Brano fornito:
····················

Città conquistatrice

A cura di Fabrizio Bottini

La città del social network

Si discute da diversi anni della figura di Jane Jacobs, e come capita con tutte le personalità e riflessioni che hanno avuto un lungo e forte impatto culturale si finisce per fare parecchia confusione, essenzialmente fra quel che diceva, e quel che in seguito hanno detto e fatto i suoi "allievi". La cosa che rende ancora più complicato capire, è che queste miriadi di "allievi" non sono mai stati tali: la signora Jacobs non si è mai sognata di fare la maestrina, al massimo l'allieva rompiscatole che dall'ultimo banco solleva sempre la mano e con vago tono petulante attacca "... io però non ho capito perché dobbiamo sempre fare così, quando per esempio". Era una segretaria nella redazione di una rivista di architettura, e naturalmente donna di casa pratica, quindi per lavoro per caso e per curiosità personale le capitava di notare la differenza (la grossa differenza) tra le grandi intenzioni dei progettisti (o degli amministratori, o dei costruttori) e la realtà che si veniva a realizzare. Andava a curare l'intervista col grosso papavero delle decisioni urbane, vedeva i plastici e le tavole dei progetti, ma poi uscita dallo studio camminava per strada, e di tutte quelle grandi intenzioni grandiose notava come non restasse quasi nulla: spazi vuoti, o già degradati da nuovi, o che la gente evitava per la diffidenza spontanea suscitata. Insomma chi decideva lo faceva senza considerare nel modo giusto i bisogni di chi quelle decisioni le subiva. C'era un problema.

····················

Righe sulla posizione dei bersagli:
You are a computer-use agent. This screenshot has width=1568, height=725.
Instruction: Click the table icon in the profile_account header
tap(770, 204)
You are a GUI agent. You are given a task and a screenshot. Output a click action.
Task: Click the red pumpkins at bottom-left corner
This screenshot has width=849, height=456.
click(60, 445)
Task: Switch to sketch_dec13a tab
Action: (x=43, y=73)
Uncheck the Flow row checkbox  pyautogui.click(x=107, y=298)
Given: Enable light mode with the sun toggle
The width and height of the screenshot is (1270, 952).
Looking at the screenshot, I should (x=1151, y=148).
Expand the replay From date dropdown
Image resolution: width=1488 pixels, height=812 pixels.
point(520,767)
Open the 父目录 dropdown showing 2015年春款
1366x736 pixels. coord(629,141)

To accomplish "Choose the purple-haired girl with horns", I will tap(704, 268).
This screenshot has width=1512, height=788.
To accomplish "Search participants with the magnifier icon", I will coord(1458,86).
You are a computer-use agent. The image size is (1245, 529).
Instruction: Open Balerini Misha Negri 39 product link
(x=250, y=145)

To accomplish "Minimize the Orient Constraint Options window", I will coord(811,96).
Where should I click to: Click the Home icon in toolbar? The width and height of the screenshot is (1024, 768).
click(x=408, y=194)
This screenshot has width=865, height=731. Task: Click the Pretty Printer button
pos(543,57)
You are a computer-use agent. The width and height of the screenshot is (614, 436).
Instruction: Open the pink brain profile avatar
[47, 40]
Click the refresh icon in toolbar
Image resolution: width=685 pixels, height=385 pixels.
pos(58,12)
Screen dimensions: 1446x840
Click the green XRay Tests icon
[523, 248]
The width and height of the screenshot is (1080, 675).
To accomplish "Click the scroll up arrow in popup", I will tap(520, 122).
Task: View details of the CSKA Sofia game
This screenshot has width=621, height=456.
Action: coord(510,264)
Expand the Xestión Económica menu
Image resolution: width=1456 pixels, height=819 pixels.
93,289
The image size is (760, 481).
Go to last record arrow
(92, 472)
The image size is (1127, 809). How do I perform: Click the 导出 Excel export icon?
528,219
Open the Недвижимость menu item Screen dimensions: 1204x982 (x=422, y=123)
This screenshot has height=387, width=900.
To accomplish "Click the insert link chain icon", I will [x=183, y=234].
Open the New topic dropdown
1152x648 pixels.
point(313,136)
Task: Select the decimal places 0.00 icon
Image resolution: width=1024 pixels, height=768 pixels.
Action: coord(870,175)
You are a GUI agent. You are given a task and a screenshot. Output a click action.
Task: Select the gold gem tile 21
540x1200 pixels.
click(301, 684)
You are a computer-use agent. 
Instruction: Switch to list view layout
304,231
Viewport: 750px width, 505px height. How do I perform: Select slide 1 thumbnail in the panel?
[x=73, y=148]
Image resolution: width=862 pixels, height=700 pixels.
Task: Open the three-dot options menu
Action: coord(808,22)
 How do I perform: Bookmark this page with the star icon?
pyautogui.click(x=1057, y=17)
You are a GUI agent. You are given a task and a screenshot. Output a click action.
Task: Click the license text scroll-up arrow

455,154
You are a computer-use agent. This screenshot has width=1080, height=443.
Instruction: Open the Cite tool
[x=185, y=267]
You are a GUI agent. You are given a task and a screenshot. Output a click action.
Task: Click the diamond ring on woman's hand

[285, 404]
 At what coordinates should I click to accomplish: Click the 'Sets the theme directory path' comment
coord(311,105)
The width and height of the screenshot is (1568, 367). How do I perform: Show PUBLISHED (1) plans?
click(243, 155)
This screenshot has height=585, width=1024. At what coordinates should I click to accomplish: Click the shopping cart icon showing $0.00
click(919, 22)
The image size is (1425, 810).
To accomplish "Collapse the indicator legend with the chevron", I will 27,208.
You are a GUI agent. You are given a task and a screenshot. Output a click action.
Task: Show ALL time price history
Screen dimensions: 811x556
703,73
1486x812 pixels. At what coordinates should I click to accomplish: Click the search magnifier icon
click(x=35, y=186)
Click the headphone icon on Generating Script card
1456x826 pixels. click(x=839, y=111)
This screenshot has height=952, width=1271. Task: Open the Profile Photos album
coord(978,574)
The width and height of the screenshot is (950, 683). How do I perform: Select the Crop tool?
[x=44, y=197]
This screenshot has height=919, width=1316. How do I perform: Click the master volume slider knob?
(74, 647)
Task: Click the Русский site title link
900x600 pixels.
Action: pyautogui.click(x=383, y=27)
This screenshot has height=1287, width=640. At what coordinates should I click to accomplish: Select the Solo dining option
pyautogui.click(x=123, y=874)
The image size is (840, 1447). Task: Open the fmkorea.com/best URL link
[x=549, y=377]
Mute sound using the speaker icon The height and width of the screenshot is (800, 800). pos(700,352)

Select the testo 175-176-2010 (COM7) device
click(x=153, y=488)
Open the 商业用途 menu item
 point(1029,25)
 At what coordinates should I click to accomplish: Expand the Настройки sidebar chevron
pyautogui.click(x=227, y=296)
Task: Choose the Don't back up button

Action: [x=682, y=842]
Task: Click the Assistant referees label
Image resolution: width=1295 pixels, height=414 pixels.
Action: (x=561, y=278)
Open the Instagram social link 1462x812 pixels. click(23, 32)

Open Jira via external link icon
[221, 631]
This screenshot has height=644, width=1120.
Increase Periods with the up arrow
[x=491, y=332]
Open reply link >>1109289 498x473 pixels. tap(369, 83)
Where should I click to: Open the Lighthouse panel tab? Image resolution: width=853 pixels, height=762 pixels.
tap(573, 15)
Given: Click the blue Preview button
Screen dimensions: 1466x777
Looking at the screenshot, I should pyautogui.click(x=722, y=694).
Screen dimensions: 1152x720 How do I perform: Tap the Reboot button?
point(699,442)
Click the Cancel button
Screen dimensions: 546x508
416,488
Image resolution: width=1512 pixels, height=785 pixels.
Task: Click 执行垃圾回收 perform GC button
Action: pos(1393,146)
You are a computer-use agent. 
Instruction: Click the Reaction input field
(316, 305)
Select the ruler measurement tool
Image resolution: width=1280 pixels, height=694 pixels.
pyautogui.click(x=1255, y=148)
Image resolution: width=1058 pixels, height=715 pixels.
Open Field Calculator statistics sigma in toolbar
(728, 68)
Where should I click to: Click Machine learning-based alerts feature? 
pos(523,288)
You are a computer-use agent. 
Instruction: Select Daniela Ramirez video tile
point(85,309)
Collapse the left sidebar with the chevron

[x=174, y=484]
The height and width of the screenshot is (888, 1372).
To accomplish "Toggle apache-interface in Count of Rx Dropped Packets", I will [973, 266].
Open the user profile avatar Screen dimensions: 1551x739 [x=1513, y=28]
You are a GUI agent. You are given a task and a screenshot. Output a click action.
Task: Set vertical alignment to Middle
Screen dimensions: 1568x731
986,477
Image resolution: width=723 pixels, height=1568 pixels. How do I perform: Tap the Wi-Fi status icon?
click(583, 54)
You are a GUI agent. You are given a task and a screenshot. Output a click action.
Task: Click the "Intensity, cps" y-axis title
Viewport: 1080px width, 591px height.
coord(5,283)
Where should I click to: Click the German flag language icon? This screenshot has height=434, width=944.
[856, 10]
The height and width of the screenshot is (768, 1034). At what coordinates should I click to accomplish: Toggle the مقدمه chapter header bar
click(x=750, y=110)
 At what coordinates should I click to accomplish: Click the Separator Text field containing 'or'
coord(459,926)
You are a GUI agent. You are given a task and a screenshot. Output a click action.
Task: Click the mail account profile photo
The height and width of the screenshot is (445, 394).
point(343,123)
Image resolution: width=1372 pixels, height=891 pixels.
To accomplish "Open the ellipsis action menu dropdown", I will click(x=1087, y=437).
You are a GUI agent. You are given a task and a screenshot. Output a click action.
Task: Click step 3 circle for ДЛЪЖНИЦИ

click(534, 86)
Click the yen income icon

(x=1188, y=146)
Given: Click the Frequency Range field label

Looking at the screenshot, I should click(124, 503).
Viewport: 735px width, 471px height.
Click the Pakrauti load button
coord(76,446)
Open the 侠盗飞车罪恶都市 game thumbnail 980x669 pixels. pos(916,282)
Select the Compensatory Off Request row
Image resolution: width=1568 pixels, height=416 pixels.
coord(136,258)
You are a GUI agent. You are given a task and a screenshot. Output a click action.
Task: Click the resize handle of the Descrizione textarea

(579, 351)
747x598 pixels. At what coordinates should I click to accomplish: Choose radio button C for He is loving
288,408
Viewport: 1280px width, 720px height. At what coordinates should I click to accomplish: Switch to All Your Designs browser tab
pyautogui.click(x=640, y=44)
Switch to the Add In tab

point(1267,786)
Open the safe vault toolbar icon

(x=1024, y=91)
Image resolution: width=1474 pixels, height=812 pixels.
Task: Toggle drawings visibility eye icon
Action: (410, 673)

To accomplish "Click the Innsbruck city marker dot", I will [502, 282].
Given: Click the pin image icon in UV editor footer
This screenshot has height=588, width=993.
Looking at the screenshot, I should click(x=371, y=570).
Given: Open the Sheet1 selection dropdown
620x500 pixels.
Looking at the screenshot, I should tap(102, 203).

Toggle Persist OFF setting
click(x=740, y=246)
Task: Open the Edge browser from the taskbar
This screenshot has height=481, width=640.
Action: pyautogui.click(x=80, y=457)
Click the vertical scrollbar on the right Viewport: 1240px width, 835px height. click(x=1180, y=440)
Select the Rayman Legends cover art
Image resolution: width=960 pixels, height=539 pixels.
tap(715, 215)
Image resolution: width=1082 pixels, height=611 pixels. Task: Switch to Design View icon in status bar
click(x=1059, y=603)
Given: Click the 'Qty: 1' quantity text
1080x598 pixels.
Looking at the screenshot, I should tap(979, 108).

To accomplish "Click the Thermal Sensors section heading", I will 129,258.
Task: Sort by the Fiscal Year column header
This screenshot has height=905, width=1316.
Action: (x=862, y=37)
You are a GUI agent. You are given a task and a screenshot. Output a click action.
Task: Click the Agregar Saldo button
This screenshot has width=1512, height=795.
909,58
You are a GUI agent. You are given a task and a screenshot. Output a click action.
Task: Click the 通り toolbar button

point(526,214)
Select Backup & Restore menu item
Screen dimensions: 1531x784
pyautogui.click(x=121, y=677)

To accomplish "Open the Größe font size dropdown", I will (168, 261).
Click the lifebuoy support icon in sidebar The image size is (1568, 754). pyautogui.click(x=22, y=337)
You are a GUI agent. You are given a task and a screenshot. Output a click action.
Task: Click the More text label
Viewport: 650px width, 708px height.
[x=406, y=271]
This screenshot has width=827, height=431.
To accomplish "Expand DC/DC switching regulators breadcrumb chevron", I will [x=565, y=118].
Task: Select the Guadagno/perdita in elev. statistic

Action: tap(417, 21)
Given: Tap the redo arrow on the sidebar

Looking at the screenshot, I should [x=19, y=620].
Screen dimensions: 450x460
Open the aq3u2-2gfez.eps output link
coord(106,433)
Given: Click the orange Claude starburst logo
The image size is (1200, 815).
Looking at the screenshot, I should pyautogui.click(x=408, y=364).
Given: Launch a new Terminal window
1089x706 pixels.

····················

Riporta parola per parola l'intero brano su Jane Jacobs.

In risposta:
Città conquistatrice

A cura di Fabrizio Bottini

La città del social network

Si discute da diversi anni della figura di Jane Jacobs, e come capita con tutte le personalità e riflessioni che hanno avuto un lungo e forte impatto culturale si finisce per fare parecchia confusione, essenzialmente fra quel che diceva, e quel che in seguito hanno detto e fatto i suoi "allievi". La cosa che rende ancora più complicato capire, è che queste miriadi di "allievi" non sono mai stati tali: la signora Jacobs non si è mai sognata di fare la maestrina, al massimo l'allieva rompiscatole che dall'ultimo banco solleva sempre la mano e con vago tono petulante attacca "... io però non ho capito perché dobbiamo sempre fare così, quando per esempio". Era una segretaria nella redazione di una rivista di architettura, e naturalmente donna di casa pratica, quindi per lavoro per caso e per curiosità personale le capitava di notare la differenza (la grossa differenza) tra le grandi intenzioni dei progettisti (o degli amministratori, o dei costruttori) e la realtà che si veniva a realizzare. Andava a curare l'intervista col grosso papavero delle decisioni urbane, vedeva i plastici e le tavole dei progetti, ma poi uscita dallo studio camminava per strada, e di tutte quelle grandi intenzioni grandiose notava come non restasse quasi nulla: spazi vuoti, o già degradati da nuovi, o che la gente evitava per la diffidenza spontanea suscitata. Insomma chi decideva lo faceva senza considerare nel modo giusto i bisogni di chi quelle decisioni le subiva. C'era un problema.